_Description of the task_
Report back each line of the data that contains the word "Viewport".

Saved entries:
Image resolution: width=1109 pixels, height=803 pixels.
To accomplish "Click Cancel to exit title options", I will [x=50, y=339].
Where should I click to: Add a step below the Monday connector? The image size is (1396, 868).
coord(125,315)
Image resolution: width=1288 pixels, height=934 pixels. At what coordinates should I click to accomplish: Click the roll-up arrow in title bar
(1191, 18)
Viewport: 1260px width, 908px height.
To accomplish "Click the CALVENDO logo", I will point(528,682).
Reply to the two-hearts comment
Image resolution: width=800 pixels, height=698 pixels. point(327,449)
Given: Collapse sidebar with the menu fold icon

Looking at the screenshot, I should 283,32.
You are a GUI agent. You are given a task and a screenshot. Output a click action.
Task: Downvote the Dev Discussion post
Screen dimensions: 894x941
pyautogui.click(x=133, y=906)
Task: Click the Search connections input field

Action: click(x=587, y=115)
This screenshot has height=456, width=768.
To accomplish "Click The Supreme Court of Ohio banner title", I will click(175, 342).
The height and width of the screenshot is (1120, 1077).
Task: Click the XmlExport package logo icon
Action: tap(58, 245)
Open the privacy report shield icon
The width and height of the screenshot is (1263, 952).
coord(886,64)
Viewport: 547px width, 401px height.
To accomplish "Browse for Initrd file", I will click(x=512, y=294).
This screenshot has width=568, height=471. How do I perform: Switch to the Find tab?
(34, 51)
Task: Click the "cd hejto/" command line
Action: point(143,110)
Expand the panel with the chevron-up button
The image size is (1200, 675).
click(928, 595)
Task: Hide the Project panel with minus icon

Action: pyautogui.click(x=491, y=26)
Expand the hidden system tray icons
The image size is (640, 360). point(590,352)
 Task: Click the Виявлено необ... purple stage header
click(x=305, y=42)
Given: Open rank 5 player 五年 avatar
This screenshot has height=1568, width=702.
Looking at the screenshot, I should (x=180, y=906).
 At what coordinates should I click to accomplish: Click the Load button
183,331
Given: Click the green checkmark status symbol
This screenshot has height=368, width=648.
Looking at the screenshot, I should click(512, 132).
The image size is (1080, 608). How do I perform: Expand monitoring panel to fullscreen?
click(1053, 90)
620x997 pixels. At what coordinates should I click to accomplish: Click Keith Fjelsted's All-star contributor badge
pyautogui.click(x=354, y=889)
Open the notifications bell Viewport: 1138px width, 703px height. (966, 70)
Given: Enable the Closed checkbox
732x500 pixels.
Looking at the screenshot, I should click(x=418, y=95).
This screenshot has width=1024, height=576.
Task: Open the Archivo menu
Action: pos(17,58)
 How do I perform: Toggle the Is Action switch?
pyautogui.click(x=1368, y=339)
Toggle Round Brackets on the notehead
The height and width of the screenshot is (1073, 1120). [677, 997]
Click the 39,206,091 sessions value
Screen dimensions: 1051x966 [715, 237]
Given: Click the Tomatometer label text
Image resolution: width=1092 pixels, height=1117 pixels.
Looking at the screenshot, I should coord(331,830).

_Result_
Viewport: 1260px width, 908px height.
Viewport: 547px width, 401px height.
Open the notifications bell Viewport: 1138px width, 703px height. (966, 70)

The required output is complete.